Your objective: Copy the lines of the records word for word, from the start of the records up to and including the line that contains "(x=387, y=43)".

Begin Dataset excerpts

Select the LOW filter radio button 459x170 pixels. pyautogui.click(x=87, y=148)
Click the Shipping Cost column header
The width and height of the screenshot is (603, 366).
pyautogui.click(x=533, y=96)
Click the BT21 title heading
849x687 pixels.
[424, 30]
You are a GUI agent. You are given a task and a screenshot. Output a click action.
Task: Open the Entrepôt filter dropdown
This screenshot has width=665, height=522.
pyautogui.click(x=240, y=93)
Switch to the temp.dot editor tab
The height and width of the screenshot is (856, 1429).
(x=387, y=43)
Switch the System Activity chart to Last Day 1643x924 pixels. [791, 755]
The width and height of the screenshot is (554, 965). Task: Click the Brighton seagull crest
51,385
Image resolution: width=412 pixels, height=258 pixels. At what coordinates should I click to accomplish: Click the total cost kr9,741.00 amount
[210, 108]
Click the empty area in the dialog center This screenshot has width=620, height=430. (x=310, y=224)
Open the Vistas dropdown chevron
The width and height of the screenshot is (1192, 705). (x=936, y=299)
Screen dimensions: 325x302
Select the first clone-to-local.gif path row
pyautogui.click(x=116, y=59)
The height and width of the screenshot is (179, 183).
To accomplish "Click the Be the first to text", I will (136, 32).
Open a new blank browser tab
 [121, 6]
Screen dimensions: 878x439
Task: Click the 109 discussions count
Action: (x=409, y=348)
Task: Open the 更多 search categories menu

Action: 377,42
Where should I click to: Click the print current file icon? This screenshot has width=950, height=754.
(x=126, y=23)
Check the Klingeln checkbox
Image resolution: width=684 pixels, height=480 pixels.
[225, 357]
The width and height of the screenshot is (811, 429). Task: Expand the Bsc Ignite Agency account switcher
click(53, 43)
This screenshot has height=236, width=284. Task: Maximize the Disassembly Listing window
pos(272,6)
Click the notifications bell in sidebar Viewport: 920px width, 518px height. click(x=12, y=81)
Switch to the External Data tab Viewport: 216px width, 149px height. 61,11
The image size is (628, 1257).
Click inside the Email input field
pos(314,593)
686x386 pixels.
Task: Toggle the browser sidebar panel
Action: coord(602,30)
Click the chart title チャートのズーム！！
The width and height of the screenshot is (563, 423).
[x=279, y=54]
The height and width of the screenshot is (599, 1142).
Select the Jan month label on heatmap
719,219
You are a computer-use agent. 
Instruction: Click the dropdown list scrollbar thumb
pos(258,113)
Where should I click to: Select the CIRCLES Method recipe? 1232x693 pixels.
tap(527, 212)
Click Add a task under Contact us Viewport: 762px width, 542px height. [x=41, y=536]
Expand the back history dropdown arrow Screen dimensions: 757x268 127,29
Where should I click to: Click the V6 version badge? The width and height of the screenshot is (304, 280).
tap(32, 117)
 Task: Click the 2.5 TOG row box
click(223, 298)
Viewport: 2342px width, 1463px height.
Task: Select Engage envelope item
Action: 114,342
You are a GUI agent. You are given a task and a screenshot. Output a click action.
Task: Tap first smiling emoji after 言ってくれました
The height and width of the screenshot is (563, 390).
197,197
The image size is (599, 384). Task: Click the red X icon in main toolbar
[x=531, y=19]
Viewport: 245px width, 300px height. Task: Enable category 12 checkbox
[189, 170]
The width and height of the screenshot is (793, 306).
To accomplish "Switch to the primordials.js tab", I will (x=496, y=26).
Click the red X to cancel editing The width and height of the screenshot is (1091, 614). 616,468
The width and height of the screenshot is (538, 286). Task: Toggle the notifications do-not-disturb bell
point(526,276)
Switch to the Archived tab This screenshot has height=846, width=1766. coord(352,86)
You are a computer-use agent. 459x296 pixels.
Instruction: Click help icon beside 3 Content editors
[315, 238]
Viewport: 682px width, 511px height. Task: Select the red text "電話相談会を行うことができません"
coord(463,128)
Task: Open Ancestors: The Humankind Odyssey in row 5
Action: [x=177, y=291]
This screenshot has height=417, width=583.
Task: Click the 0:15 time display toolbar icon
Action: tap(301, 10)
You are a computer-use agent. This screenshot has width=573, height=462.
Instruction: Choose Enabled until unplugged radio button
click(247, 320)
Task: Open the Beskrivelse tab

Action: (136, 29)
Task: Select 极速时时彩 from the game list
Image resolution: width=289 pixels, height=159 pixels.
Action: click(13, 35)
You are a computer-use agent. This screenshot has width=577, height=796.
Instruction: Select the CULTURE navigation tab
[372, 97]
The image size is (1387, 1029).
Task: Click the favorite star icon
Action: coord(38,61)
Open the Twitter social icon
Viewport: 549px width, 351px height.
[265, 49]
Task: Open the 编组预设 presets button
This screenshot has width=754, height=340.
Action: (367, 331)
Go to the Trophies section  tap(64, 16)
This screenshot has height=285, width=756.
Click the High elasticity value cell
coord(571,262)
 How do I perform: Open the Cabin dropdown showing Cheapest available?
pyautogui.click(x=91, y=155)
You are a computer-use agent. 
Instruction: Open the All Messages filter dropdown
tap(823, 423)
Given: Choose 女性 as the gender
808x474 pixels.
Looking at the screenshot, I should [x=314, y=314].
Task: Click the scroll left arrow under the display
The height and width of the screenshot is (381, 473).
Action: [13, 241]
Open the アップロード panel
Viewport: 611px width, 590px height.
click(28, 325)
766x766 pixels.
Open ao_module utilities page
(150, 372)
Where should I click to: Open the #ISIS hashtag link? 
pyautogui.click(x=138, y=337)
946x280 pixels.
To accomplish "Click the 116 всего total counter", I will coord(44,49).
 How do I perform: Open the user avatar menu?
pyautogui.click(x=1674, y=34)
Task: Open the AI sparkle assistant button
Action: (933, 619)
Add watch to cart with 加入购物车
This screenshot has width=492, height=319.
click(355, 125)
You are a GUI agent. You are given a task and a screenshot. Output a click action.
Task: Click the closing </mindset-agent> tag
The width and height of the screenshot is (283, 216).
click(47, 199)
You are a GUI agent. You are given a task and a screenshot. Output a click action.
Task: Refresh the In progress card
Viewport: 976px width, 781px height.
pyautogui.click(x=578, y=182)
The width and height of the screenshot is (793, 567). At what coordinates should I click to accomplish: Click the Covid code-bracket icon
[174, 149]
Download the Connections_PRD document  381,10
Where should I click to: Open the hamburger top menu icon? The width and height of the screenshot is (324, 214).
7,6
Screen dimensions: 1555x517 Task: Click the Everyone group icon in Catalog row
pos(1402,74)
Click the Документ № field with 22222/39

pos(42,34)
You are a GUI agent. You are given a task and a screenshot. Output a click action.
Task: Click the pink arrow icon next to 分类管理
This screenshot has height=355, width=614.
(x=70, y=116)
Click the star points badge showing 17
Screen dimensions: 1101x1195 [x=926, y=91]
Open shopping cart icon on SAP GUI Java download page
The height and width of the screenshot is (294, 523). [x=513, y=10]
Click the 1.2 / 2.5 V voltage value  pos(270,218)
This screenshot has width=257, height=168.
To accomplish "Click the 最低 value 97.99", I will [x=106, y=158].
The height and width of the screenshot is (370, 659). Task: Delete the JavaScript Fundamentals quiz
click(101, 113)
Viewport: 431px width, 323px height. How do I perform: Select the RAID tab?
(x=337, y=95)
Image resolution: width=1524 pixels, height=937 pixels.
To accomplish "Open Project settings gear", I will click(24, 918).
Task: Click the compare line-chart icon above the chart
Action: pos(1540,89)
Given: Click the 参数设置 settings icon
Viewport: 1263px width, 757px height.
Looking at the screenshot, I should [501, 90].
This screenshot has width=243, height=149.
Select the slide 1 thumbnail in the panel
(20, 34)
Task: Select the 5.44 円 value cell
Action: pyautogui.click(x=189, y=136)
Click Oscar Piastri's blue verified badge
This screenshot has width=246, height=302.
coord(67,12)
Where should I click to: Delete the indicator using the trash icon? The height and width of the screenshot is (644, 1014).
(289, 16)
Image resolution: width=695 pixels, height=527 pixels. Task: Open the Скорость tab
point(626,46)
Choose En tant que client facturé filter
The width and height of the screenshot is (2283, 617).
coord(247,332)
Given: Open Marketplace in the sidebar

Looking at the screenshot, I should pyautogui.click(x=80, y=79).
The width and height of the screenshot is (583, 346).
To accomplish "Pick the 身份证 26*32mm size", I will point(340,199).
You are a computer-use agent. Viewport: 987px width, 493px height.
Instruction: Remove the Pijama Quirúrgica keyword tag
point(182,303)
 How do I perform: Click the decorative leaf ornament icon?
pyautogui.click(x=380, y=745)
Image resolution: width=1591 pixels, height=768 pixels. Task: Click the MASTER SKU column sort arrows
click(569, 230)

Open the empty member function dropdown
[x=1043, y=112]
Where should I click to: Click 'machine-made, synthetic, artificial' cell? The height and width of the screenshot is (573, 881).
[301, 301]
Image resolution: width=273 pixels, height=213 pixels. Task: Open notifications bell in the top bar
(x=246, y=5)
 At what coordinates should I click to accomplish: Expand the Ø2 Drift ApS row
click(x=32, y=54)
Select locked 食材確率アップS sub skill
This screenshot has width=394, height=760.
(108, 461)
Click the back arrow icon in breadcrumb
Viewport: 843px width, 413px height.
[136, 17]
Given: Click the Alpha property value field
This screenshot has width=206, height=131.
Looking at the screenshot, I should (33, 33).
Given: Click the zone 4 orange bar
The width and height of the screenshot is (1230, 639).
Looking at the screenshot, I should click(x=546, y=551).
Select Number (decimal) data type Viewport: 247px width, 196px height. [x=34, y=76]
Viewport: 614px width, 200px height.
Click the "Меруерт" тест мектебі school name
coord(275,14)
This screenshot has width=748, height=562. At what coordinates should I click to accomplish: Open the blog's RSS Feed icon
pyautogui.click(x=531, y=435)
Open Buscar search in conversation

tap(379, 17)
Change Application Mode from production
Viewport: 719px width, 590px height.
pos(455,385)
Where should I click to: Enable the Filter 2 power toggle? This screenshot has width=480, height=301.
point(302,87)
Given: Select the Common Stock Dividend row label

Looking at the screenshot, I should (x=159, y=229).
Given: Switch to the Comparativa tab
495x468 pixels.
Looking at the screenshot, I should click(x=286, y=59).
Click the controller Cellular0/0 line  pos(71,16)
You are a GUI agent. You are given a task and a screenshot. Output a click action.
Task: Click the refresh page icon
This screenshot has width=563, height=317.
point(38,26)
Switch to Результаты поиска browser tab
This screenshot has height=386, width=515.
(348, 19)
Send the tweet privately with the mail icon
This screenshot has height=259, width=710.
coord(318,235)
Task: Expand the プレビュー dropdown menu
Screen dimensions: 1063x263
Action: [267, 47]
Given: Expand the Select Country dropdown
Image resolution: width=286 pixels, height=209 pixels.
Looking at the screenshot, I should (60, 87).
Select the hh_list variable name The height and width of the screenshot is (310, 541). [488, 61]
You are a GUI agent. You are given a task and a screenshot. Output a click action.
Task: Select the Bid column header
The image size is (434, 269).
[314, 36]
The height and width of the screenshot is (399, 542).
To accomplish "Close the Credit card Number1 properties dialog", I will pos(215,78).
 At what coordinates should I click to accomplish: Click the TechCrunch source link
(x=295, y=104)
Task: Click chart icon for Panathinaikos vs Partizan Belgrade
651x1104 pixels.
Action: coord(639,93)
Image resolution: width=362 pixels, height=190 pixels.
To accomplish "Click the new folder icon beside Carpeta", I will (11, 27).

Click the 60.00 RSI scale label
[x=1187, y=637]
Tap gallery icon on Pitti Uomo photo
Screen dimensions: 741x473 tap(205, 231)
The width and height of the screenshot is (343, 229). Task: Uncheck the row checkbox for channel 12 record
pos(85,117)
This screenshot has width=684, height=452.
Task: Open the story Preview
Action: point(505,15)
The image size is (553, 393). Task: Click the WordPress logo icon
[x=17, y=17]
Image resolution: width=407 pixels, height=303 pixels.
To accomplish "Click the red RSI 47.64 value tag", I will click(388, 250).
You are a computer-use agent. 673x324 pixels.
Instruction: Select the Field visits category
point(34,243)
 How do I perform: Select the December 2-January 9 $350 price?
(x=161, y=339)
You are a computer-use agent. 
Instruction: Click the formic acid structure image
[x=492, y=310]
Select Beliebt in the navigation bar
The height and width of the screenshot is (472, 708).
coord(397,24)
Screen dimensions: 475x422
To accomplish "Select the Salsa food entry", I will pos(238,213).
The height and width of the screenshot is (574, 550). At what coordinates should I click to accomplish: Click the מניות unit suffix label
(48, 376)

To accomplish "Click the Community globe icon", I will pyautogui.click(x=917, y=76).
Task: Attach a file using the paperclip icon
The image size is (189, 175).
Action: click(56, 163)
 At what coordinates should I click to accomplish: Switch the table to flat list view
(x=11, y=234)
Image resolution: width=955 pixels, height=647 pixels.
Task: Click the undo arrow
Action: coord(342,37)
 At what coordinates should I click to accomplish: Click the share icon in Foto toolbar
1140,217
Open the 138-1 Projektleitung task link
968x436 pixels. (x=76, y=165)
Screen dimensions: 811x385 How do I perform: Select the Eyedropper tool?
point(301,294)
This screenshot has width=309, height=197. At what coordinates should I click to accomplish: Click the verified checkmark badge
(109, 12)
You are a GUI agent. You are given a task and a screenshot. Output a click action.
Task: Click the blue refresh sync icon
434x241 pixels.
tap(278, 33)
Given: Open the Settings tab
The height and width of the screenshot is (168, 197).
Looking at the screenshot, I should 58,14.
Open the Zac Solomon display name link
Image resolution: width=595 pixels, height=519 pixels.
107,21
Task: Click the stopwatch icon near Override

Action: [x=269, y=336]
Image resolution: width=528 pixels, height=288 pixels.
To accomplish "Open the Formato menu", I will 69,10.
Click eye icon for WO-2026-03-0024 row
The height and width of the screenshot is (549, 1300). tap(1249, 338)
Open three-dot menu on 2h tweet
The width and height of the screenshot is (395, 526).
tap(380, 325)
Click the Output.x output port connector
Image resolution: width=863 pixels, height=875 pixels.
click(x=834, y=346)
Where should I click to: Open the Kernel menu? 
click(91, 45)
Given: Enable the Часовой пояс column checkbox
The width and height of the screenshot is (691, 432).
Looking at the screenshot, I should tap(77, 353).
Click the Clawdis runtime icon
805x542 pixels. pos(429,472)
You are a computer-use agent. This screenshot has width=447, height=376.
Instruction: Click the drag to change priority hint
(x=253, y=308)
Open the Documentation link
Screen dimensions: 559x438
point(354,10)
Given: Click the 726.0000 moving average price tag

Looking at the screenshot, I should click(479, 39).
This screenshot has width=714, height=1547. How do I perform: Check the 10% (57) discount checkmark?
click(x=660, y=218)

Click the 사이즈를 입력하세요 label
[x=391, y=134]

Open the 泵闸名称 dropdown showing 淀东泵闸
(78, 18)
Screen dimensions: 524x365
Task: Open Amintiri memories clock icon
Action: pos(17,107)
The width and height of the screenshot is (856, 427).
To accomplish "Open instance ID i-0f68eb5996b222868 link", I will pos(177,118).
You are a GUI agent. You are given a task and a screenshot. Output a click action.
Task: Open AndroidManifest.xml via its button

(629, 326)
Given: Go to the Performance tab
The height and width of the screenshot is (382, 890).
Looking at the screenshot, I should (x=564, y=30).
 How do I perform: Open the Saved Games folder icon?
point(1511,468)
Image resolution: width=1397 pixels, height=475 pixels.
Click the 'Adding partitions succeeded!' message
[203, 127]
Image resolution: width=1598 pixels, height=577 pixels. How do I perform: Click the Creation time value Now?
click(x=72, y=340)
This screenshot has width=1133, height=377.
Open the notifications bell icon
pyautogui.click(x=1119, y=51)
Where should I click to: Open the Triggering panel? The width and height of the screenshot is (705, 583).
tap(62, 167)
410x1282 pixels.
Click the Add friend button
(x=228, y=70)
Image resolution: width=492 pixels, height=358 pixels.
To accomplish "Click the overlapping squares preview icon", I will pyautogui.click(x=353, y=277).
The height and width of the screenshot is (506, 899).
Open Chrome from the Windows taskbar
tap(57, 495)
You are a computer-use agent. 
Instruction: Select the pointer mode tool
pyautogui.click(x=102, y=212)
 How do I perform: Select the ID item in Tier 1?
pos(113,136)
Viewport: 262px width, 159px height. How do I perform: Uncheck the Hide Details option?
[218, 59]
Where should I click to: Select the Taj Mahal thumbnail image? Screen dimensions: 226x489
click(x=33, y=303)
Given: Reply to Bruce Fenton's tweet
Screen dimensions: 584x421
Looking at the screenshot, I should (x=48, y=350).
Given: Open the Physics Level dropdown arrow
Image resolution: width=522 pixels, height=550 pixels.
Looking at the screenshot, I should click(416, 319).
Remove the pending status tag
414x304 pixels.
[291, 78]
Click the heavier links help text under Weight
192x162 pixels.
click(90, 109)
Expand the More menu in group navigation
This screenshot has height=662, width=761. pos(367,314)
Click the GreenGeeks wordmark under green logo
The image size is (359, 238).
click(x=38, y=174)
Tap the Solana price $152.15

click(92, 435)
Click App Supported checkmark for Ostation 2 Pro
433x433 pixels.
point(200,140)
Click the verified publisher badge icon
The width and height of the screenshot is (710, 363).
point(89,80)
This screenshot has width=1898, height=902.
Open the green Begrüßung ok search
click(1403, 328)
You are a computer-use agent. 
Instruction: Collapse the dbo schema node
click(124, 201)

End Dataset excerpts

The result:
Select the LOW filter radio button 459x170 pixels. pyautogui.click(x=87, y=148)
Click the Shipping Cost column header
The width and height of the screenshot is (603, 366).
pyautogui.click(x=533, y=96)
Click the BT21 title heading
849x687 pixels.
[424, 30]
You are a GUI agent. You are given a task and a screenshot. Output a click action.
Task: Open the Entrepôt filter dropdown
This screenshot has width=665, height=522.
pyautogui.click(x=240, y=93)
Switch to the temp.dot editor tab
The height and width of the screenshot is (856, 1429).
(x=387, y=43)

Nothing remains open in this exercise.